- **Directions**:
All that is needed is the listing, transcribed exactly and in full.

- **Data**:
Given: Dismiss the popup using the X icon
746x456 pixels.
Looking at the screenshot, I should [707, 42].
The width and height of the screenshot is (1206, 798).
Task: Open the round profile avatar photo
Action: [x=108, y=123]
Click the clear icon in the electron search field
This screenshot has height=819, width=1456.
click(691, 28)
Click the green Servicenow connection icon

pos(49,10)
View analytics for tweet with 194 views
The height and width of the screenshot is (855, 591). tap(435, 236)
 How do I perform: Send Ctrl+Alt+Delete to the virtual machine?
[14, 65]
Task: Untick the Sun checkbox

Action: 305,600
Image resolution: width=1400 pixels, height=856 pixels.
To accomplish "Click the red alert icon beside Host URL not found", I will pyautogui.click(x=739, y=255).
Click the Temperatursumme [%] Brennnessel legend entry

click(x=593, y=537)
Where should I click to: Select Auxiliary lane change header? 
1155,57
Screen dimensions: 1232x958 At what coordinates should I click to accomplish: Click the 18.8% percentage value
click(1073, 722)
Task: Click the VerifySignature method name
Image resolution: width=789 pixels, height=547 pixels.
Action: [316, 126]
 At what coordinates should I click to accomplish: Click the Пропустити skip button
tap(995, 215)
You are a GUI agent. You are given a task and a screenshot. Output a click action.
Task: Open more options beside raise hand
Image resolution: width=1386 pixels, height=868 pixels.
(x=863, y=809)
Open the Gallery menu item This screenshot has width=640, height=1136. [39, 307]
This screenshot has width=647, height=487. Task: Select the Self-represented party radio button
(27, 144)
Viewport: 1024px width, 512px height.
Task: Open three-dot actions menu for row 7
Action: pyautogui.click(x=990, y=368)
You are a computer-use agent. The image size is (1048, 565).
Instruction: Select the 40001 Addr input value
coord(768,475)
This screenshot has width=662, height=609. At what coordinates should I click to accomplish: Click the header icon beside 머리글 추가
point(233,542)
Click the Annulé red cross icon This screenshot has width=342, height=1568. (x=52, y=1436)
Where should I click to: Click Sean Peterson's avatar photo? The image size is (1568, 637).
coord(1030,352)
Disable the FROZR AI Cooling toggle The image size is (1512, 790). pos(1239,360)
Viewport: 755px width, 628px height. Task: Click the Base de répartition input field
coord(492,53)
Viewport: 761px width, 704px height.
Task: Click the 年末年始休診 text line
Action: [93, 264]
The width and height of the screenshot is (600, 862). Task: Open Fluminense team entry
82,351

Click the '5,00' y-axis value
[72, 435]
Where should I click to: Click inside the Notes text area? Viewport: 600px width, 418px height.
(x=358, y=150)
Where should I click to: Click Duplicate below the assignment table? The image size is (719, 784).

- **Answer box**:
Given: Dismiss the popup using the X icon
746x456 pixels.
Looking at the screenshot, I should [707, 42].
The width and height of the screenshot is (1206, 798).
Task: Open the round profile avatar photo
Action: [x=108, y=123]
Click the clear icon in the electron search field
This screenshot has height=819, width=1456.
click(691, 28)
Click the green Servicenow connection icon

pos(49,10)
View analytics for tweet with 194 views
The height and width of the screenshot is (855, 591). tap(435, 236)
 How do I perform: Send Ctrl+Alt+Delete to the virtual machine?
[14, 65]
Task: Untick the Sun checkbox

Action: 305,600
Image resolution: width=1400 pixels, height=856 pixels.
To accomplish "Click the red alert icon beside Host URL not found", I will pyautogui.click(x=739, y=255).
Click the Temperatursumme [%] Brennnessel legend entry

click(x=593, y=537)
Where should I click to: Select Auxiliary lane change header? 
1155,57
Screen dimensions: 1232x958 At what coordinates should I click to accomplish: Click the 18.8% percentage value
click(1073, 722)
Task: Click the VerifySignature method name
Image resolution: width=789 pixels, height=547 pixels.
Action: [316, 126]
 At what coordinates should I click to accomplish: Click the Пропустити skip button
tap(995, 215)
You are a GUI agent. You are given a task and a screenshot. Output a click action.
Task: Open more options beside raise hand
Image resolution: width=1386 pixels, height=868 pixels.
(x=863, y=809)
Open the Gallery menu item This screenshot has width=640, height=1136. [39, 307]
This screenshot has width=647, height=487. Task: Select the Self-represented party radio button
(27, 144)
Viewport: 1024px width, 512px height.
Task: Open three-dot actions menu for row 7
Action: pyautogui.click(x=990, y=368)
You are a computer-use agent. The image size is (1048, 565).
Instruction: Select the 40001 Addr input value
coord(768,475)
This screenshot has width=662, height=609. At what coordinates should I click to accomplish: Click the header icon beside 머리글 추가
point(233,542)
Click the Annulé red cross icon This screenshot has width=342, height=1568. (x=52, y=1436)
Where should I click to: Click Sean Peterson's avatar photo? The image size is (1568, 637).
coord(1030,352)
Disable the FROZR AI Cooling toggle The image size is (1512, 790). pos(1239,360)
Viewport: 755px width, 628px height. Task: Click the Base de répartition input field
coord(492,53)
Viewport: 761px width, 704px height.
Task: Click the 年末年始休診 text line
Action: [93, 264]
The width and height of the screenshot is (600, 862). Task: Open Fluminense team entry
82,351

Click the '5,00' y-axis value
[72, 435]
Where should I click to: Click inside the Notes text area? Viewport: 600px width, 418px height.
(x=358, y=150)
Where should I click to: Click Duplicate below the assignment table? The image size is (719, 784).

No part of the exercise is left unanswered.